● **WORK TO DO**:
1. Name every person mentioned in the biography of Arthur Louis Thurlow, other than Thurlow himself.
2. Translate this sentence from the Thurlow biography into French: "He was educated at Dalhousie University, and was a lawyer by career."
3. Go on with the biography of Arthur Louis Thurlow, starting after its last sentence.
START PASSAGE GIVEN
Arthur Louis Thurlow  (May 5, 1913 – May 27, 2020) was a Canadian politician and judge. He represented the electoral district of Lunenburg County in the Nova Scotia House of Assembly from 1949 to 1953. He was a member of the Nova Scotia Liberal Party.

Early life and education
Thurlow was born in 1913 at Lunenburg, Nova Scotia, son of Maude (Kinley) and Charles Thurlow. He was educated at Dalhousie University, and was a lawyer by career. He married Mabel R. Maxwell in 1941.

Political career
Thurlow entered provincial politics in 1949, when he was elected in the dual-member Lunenburg County riding with Liberal Gordon E. Romkey. In the 1953 election, Thurlow and Romkey were both defeated, losing the riding to Progressive Conservative's Harley J. Spence and R. Clifford Levy.
END PASSAGE GIVEN
START RECORDED INFORMATION
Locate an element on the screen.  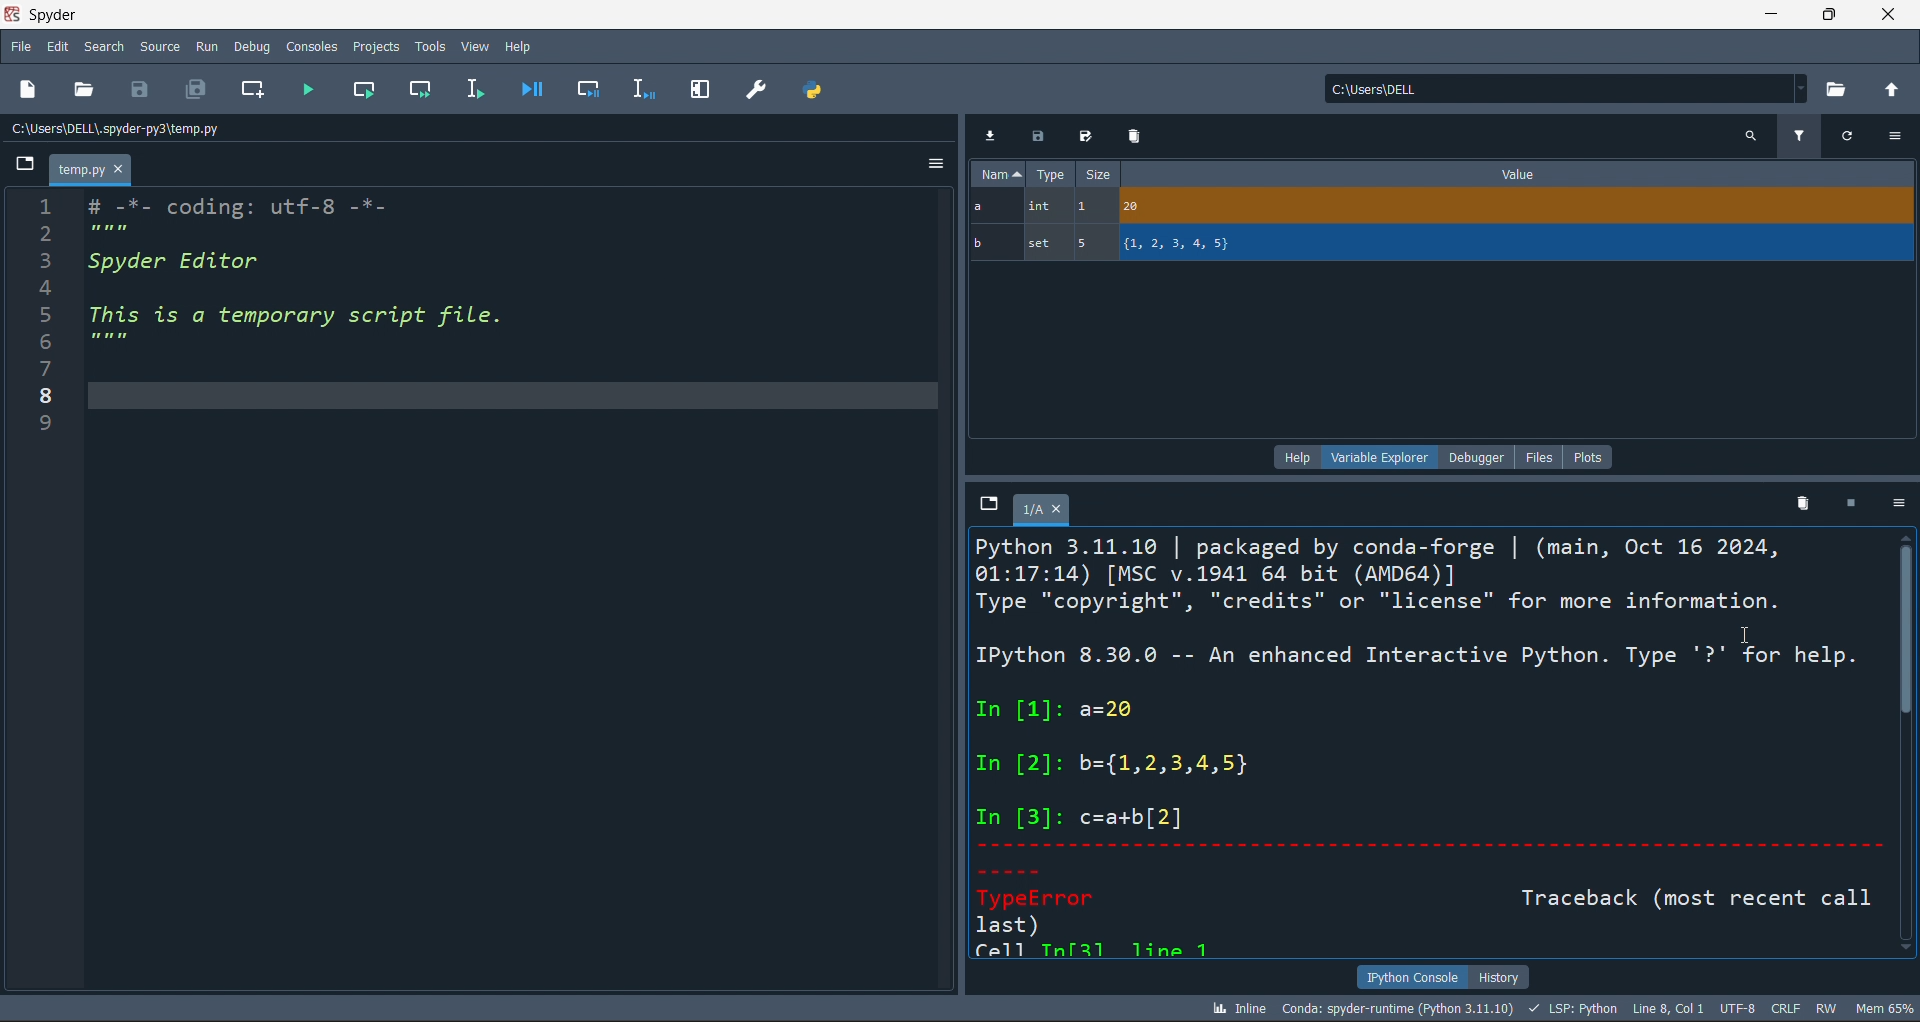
END RECORDED INFORMATION
● **RESULTS FOR EACH TASK**:
1. Maude (Kinley), Charles Thurlow, Mabel R. Maxwell, Gordon E. Romkey, Harley J. Spence, R. Clifford Levy

2. Il a fait ses études à l'Université Dalhousie et a exercé la profession d'avocat.

3.
Judiciary
Thurlow was appointed a judge in 1956, serving from 1956 to 1971 as puisne judge of the Exchequer Court of Canada, from 1971 to 1975 as judge of the Federal Court of Appeal, from December 4, 1975 to January 3, 1980 as associate chief justice of the Federal Court of Canada. On January 4, 1980, Thurlow was appointed chief justice of the Federal Court of Canada, serving until his retirement on May 5, 1988.

Later life
Thurlow was appointed an Officer of the Order of Canada in April 1992. Thurlow celebrated his 100th birthday in May 2013, and died on May 27, 2020.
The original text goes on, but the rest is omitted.